La discusión escaló rápidamente del debate técnico al campo de batalla pre-presidencial. En un seminario de la SOFOFA a fines de julio, la exministra y carta presidencial del Partido Comunista, Jeannette Jara, defendió la medida como un pilar fundamental para la seguridad. "Las organizaciones criminales detrás de lo que andan es de la plata y nosotros tenemos que cortarles ese hilo conductor", afirmó.
La réplica de José Antonio Kast, candidato republicano, fue inmediata y personal, utilizando el caso de la diputada Karol Cariola para cuestionar la coherencia del oficialismo. "Le pidieron que abriera las cuentas bancarias y no las abrió", espetó, transformando un debate sobre políticas públicas en un arma de emplazamiento político. Este episodio ilustra cómo la narrativa se fragmenta, alejándose de los méritos de la propuesta para centrarse en la credibilidad de sus promotores.
En medio del fuego cruzado político, una voz técnica aportó una perspectiva disonante y crucial. El director de la UAF, Carlos Pavez, expuso ante el Senado un dato contundente: Chile es el único país del Grupo de Acción Financiera de Latinoamérica (GAFILAT) y, junto a Australia, una de las raras excepciones en la OCDE, donde la unidad de inteligencia financiera requiere autorización judicial para acceder a información bancaria.
Pavez contrapuso el temor a las filtraciones con el historial de su institución: "En sus 21 años de historia, la UAF nunca ha tenido ninguna filtración de información". Este argumento introduce una disonancia cognitiva constructiva: ¿está Chile defendiendo un derecho fundamental con un celo admirable o se ha quedado peligrosamente rezagado en la lucha global contra el lavado de activos, convirtiéndose en un paraíso para el dinero ilícito por su excepcionalidad?
Hoy, 5 de agosto de 2025, el tema sigue abierto y ha evolucionado. En paralelo, se discute otro proyecto que obligaría a las altas autoridades a levantar voluntariamente su secreto bancario como señal de probidad. La discusión original se ha bifurcado, reflejando la complejidad de un asunto que toca fibras de seguridad, derechos individuales y confianza institucional.

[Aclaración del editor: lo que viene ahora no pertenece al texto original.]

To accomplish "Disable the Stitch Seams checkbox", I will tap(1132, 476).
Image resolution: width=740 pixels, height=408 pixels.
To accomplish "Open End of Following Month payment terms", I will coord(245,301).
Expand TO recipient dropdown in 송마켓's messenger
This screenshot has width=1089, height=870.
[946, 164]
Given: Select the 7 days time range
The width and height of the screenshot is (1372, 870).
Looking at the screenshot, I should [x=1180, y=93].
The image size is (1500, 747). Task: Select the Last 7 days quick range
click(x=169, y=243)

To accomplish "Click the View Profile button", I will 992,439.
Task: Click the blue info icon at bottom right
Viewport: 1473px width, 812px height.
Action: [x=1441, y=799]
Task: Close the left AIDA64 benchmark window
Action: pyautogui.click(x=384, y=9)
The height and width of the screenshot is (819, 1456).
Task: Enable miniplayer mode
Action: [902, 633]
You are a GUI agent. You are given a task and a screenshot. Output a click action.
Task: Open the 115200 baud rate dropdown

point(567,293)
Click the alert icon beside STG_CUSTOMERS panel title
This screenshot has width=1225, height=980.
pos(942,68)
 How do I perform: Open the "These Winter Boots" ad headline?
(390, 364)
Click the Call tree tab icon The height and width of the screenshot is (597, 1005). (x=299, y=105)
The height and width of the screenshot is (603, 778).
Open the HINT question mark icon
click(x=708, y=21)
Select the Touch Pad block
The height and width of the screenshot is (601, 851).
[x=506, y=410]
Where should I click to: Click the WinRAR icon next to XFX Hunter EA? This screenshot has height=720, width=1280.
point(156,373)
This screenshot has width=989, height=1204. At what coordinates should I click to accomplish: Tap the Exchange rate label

El debate ya no es si el secreto bancario debe ser absoluto, sino quién, cómo y con qué controles puede ser vulnerado. La resolución de esta encrucijada definirá no solo la eficacia del Estado contra el crimen, sino también el tipo de pacto social que Chile está dispuesto a sellar en una era marcada por la inseguridad y la desconfianza.